A crise silenciosa dos pequenos produtores de leite que o Brasil insiste em ignorar
27 de agosto, 2025
A crise silenciosa dos pequenos produtores de leite que o Brasil insiste em ignorar
Por Maurício Santolin
Enquanto grandes segmentos do agronegócio brasileiro avançam com investimentos, tecnologia e ganhos de produtividade, os produtores de leite — especialmente os pequenos — vivem uma crise profunda e silenciosa, marcada por estagnação, abandono e falta de perspectivas. Responsáveis por grande parte do leite produzido no país, esses produtores estão sendo deixados à própria sorte: ignorados por políticas públicas, ameaçados pela escalada de custos e sufocados por um mercado cada vez mais hostil e exigente em termos de escala de produção.

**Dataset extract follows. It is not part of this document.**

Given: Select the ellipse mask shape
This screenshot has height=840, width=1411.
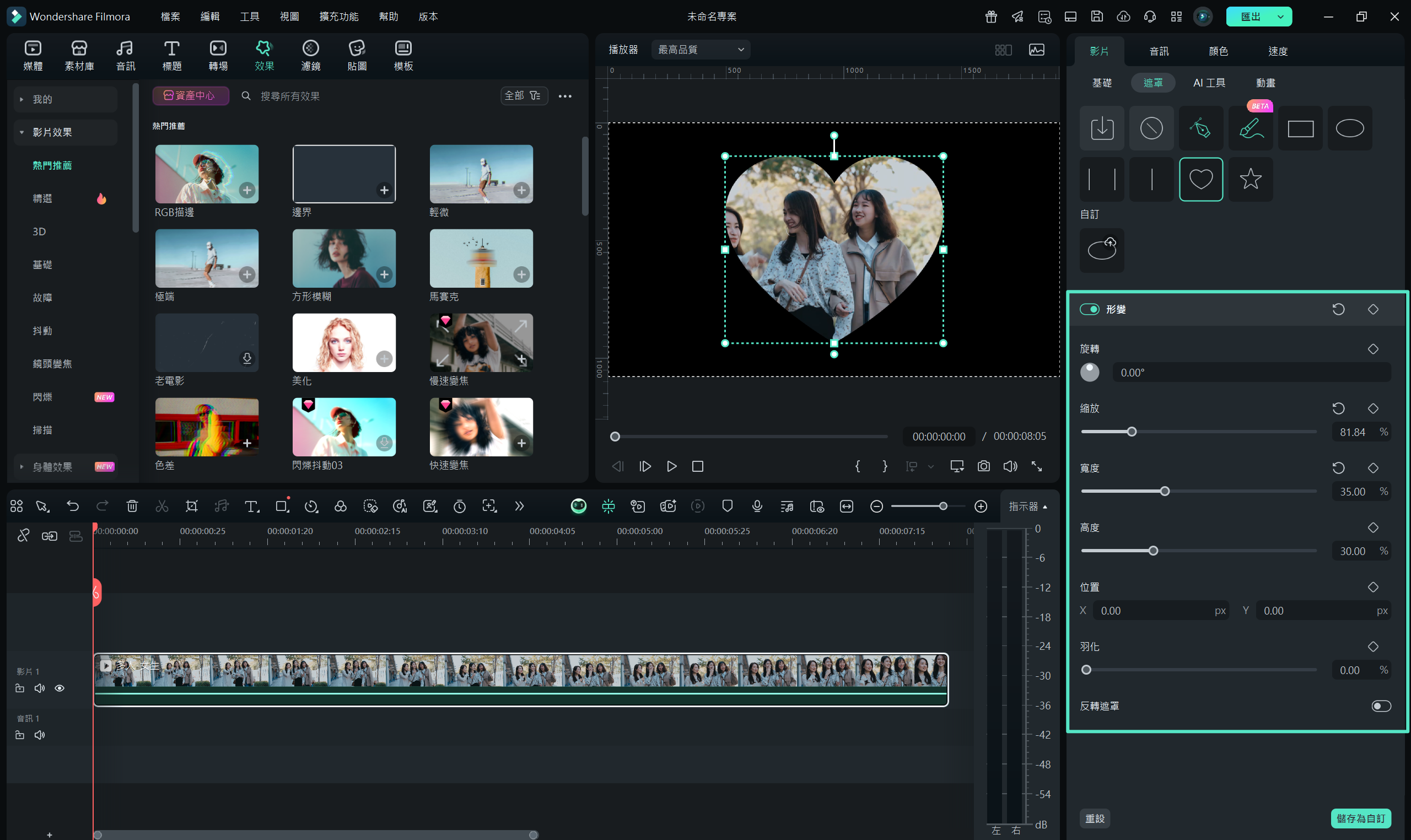Looking at the screenshot, I should tap(1349, 128).

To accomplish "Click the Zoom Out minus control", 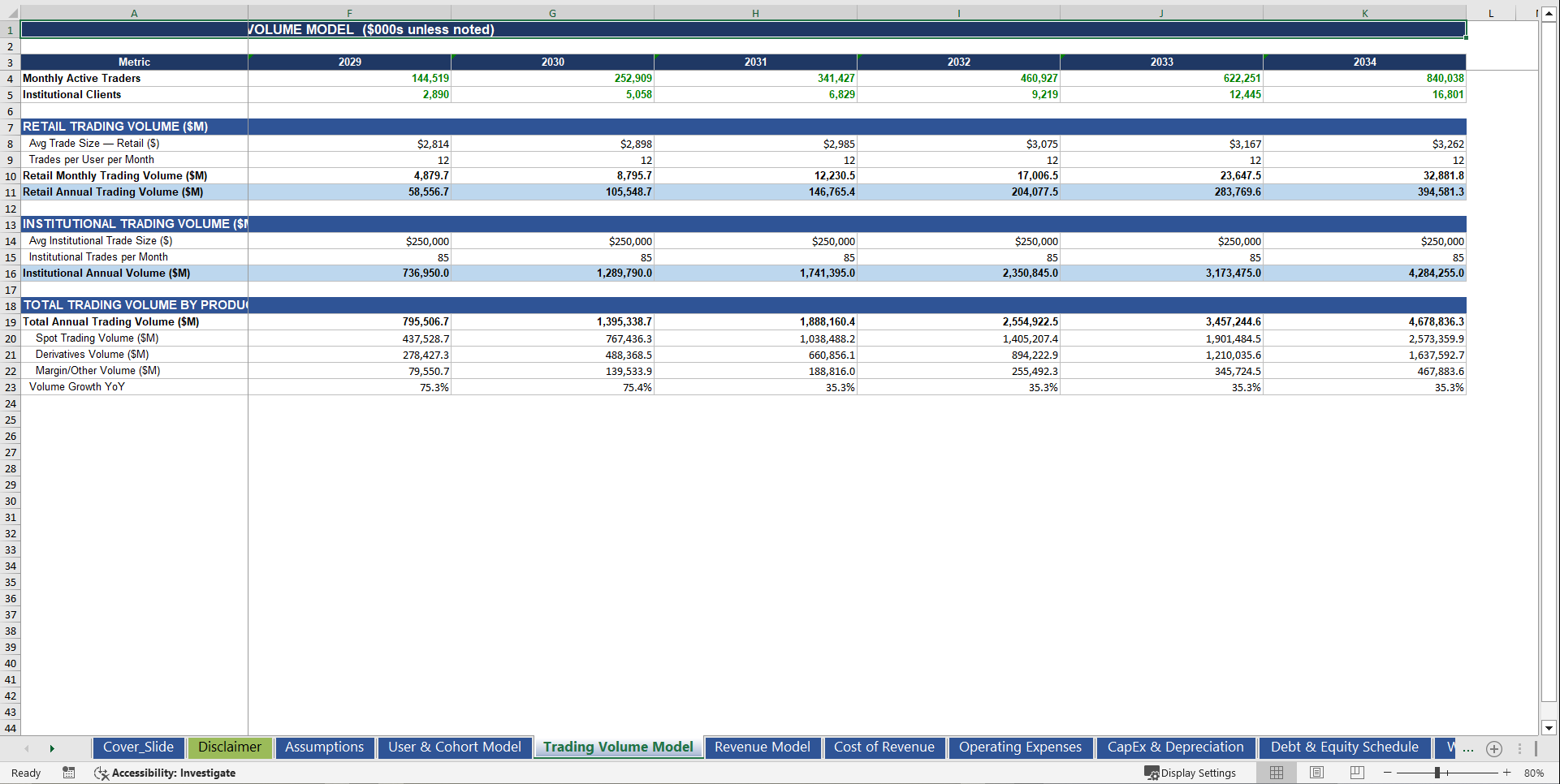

Há mais de uma década, a produção leiteira das pequenas propriedades familiares não apresenta avanços significativos. A maioria desses produtores opera em propriedades com baixa escala, tecnologia limitada pela escassez de recursos financeiros e alta dependência de mão de obra familiar. Ainda assim, por décadas, sustentaram o abastecimento de leite no Brasil. Hoje, muitos estão encerrando suas atividades — segundo estimativas, mais de 200 mil propriedades deixaram de produzir leite nos últimos dez anos. E os que permanecem enfrentam, diariamente, margens negativas, instabilidade na comercialização e a ausência de sucessores interessados em continuar no campo.
A juventude rural, diante da realidade da produção de leite, não vê futuro. Não se trata de falta de vocação, mas de viabilidade: o modelo atual simplesmente não compensa o esforço do pequeno e médio produtor.
Os custos de produção não param de subir. Insumos básicos como ração, suplementos minerais, energia elétrica, mão de obra e serviços técnicos tornaram-se mais caros — um peso enorme para quem já opera no limite. Em contrapartida, o preço pago ao produtor pelo litro de leite é volátil, imprevisível e, em muitos casos, insuficiente até mesmo para cobrir os custos mínimos. Para o pequeno produtor, essa é uma conta que não fecha.
Além disso, o consumo interno também enfrenta desafios. O poder de compra do brasileiro caiu significativamente nos últimos anos, e isso se reflete diretamente na demanda por leite e derivados. Com menos consumo, as indústrias pressionam os preços para baixo — e o elo mais frágil da cadeia, o produtor, é quem arca com as consequências.
Nesse cenário, investir em modernização, ampliação de escala ou automação tornou-se uma necessidade. No entanto, a maioria dos pequenos produtores sequer consegue acessar crédito, seja pela exigência de garantias, seja pelas elevadas taxas de juros. A inadimplência aumenta, e o ambiente econômico desfavorece quem deseja crescer — ou simplesmente sobreviver — na atividade.
O abandono por parte do setor público também pesa. Faltam políticas públicas estruturantes voltadas especificamente à agricultura familiar produtora de leite. A representatividade institucional é fraca, e o setor leiteiro quase não aparece nas principais pautas de desenvolvimento agropecuário nacional.
Para piorar, há uma desarticulação entre os próprios elos da cadeia. Os pequenos produtores, dispersos geograficamente e com baixa organização coletiva, têm dificuldade em fazer sua voz ser ouvida. Enquanto isso, enfrentam pressões externas, como campanhas desinformadas contra o consumo de leite e derivados, que, a cada dia, ganham espaço na opinião pública e enfraquecem ainda mais o setor.
A consequência direta é o abandono progressivo da atividade fora das bacias leiteiras mais estruturadas. Nessas regiões, onde há melhor infraestrutura e apoio técnico, a produção ainda resiste — e cresce. Mas, em boa parte do Brasil, a tendência é clara: os pequenos estão sendo expulsos do jogo.
Nesse contexto, as cooperativas têm desempenhado um papel crucial. Elas seguem como ponto de apoio para muitos produtores, oferecendo acesso a insumos mais baratos, assistência técnica, organização das vendas e maior estabilidade comercial. Não resolvem todos os problemas, mas ajudam a reduzir a vulnerabilidade dos pequenos diante de um mercado cada vez mais concentrado.
Em síntese, o futuro dos pequenos produtores de leite no Brasil está em risco. Sem reformas estruturais, políticas públicas específicas e maior articulação entre os atores da cadeia, a tendência é de retração contínua. O país pode até manter a produção total com grandes players e polos especializados, mas perderá algo fundamental: a base social e econômica da produção leiteira brasileira.
Ignorar essa crise é um erro estratégico — e uma injustiça com aqueles que alavancaram o setor por tanto tempo.